Gov. Kristi Noem (R) opposes Medicaid expansion but has pledged to carry out the policy. Noem handily won reelection Tuesday over Democrat Jamie Smith, the minority leader of the South Dakota House of Representatives.
The South Dakota Association of Healthcare Organizations, the South Dakota State Medical Association, and the South Dakota health systems Avera Health, Sanford Health and Monument Health supported the measure, which they contend will reduce uncompensated care and benefit rural providers.
“Avera thanks voters for seeing the importance in expanding Medicaid so that over 42,000 South Dakotans, including farmers, parents and small-business employees, have expanded access to healthcare. This is especially important to our rural population who are more likely to be uninsured,” the health system said in a statement.

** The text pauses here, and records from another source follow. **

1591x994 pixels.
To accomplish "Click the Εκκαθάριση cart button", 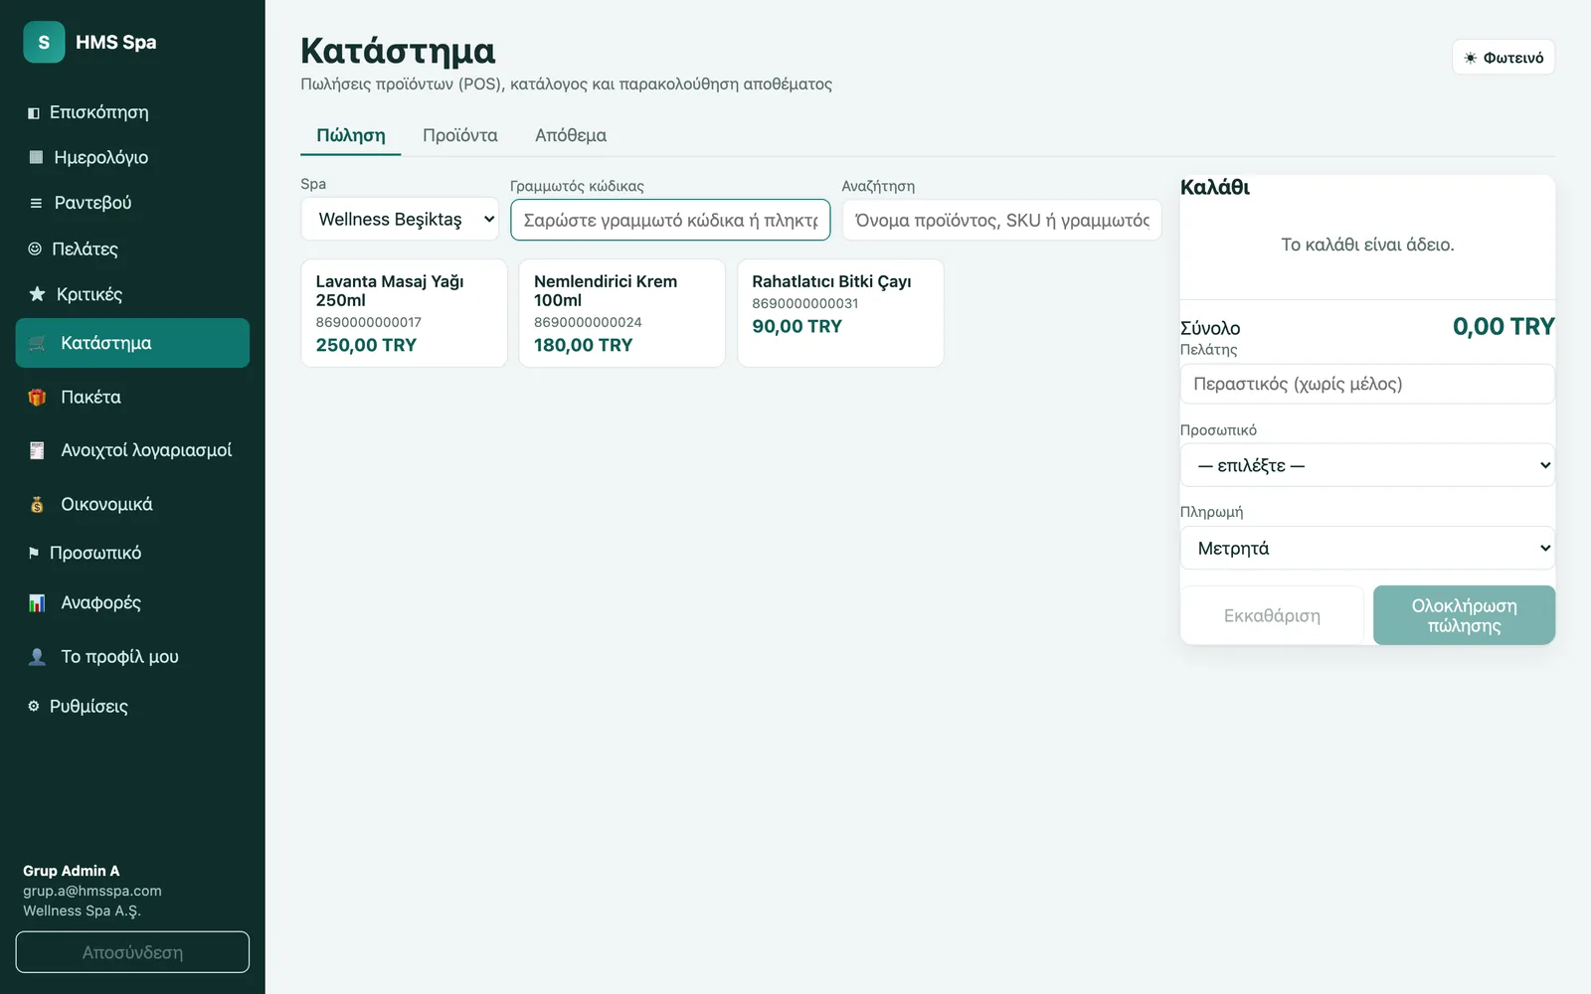I will (x=1272, y=615).
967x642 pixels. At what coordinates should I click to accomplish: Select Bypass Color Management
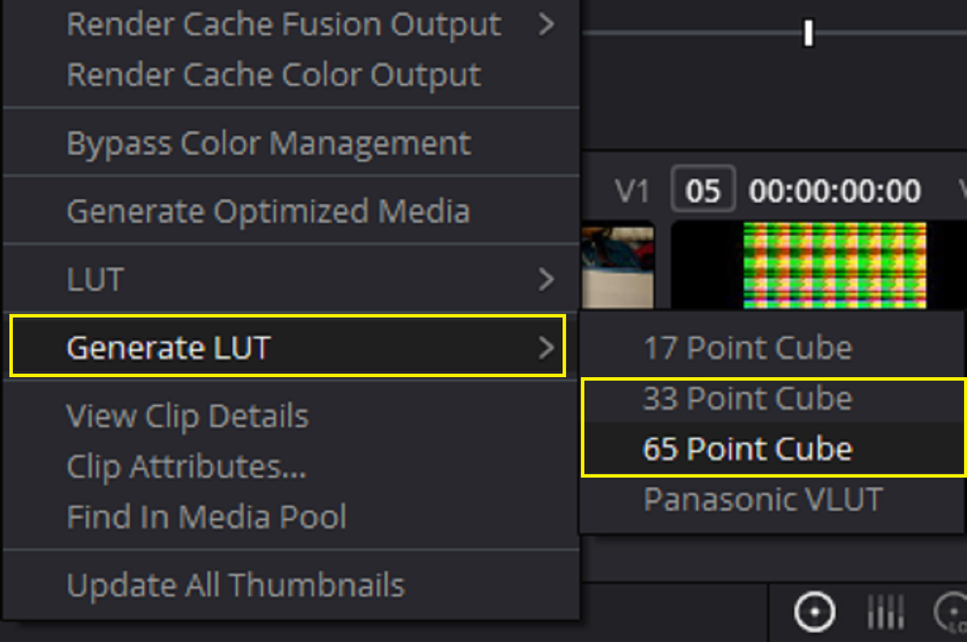(268, 144)
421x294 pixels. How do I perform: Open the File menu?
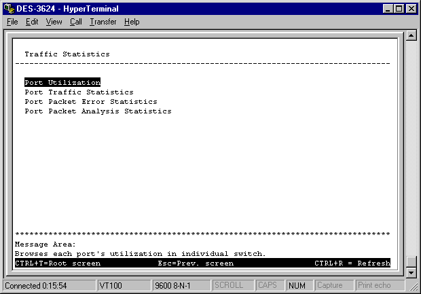click(12, 22)
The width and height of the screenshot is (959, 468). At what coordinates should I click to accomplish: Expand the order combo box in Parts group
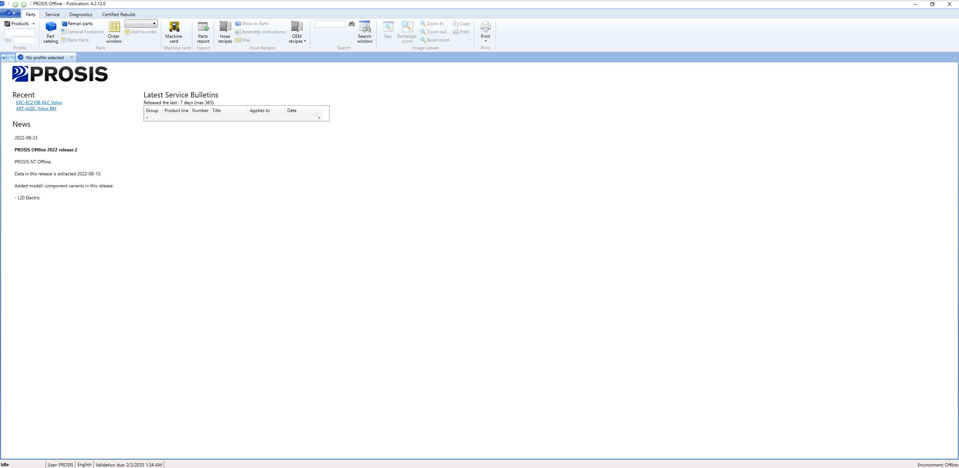tap(154, 24)
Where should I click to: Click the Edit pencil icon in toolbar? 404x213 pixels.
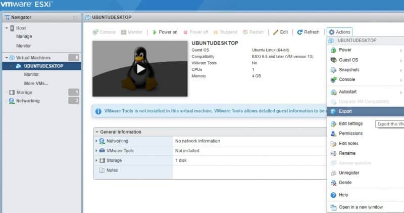tap(275, 32)
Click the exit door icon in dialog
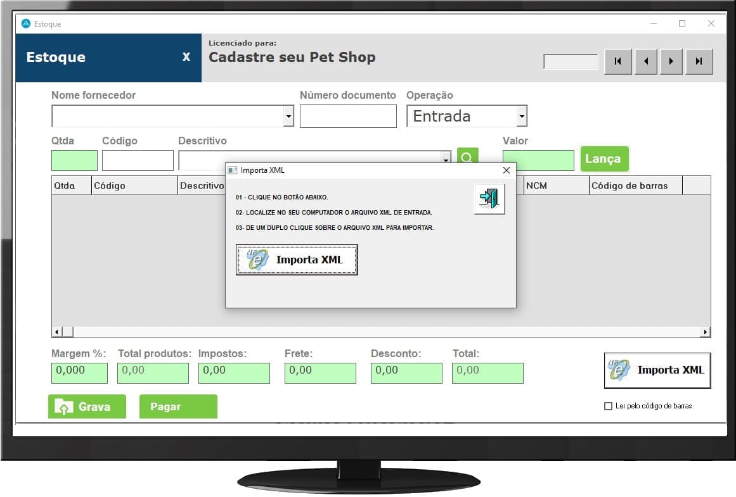Screen dimensions: 736x497 [x=489, y=199]
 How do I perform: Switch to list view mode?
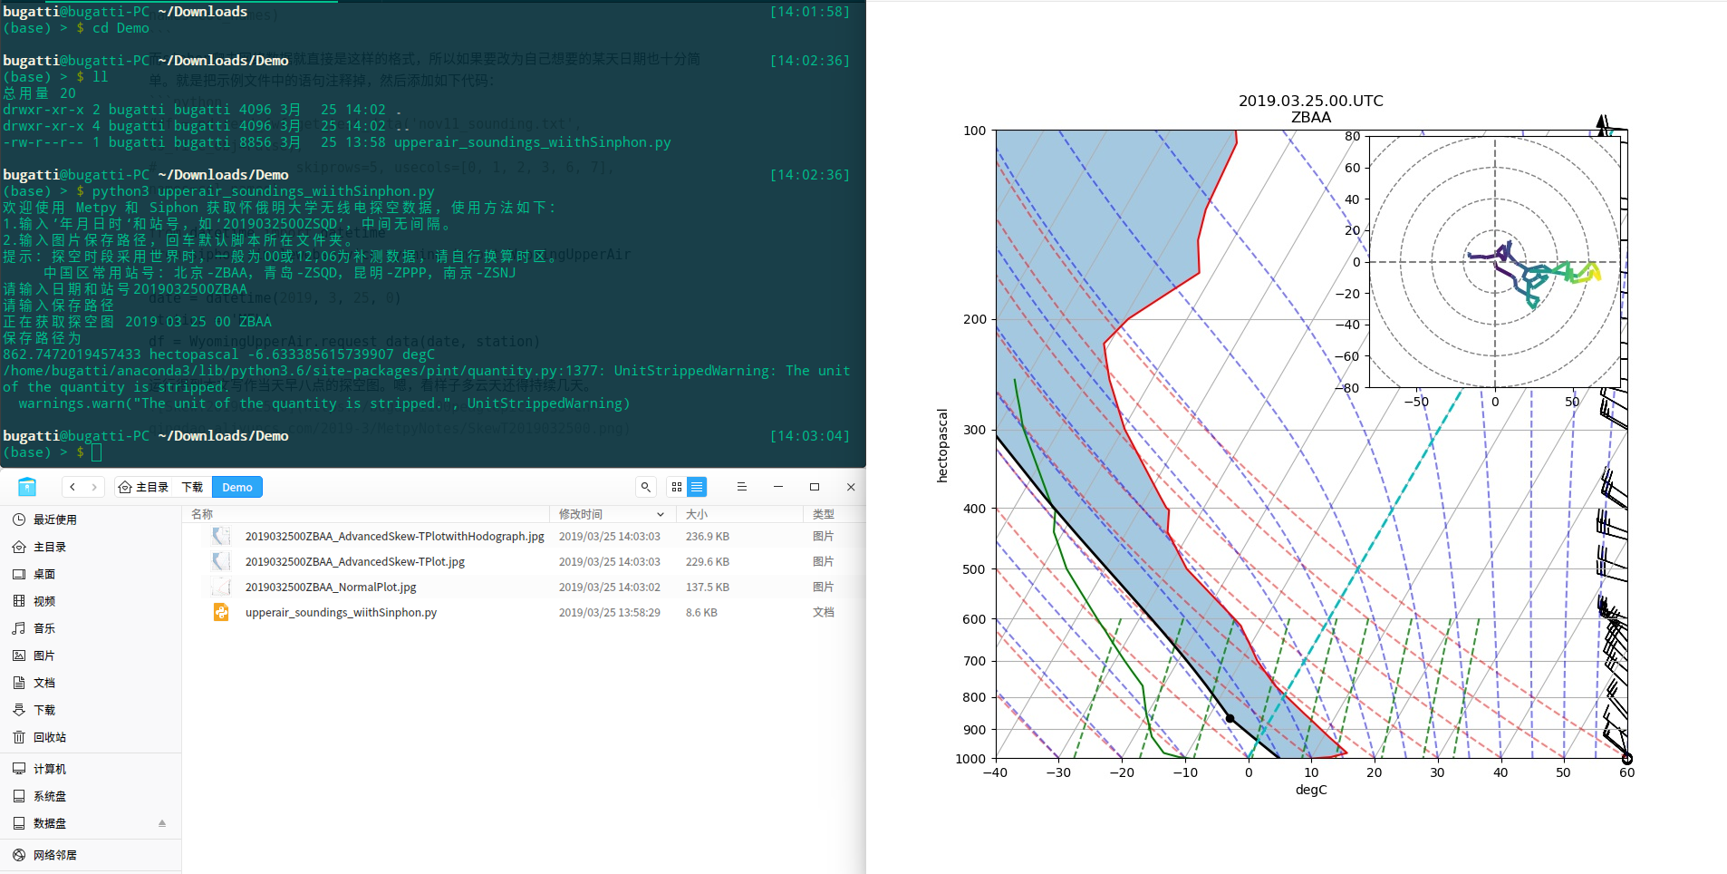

Expansion also attracted the support of community health centers and physicians who argued that broader Medicaid coverage would help clinics expand services. “Extending coverage will help resource our work, enabling us to sustain care in some of the state’s most rural and frontier communities and expand needed services such as behavioral health and dental care,” Shelly Ten Napel, CEO of Community HealthCare Association of the Dakotas, said in a statement.
Other organizations that endorsed the measure include the South Dakota Nurses Association, the South Dakota Farmers Union, the American Heart Association, the American Diabetes Association and AARP South Dakota.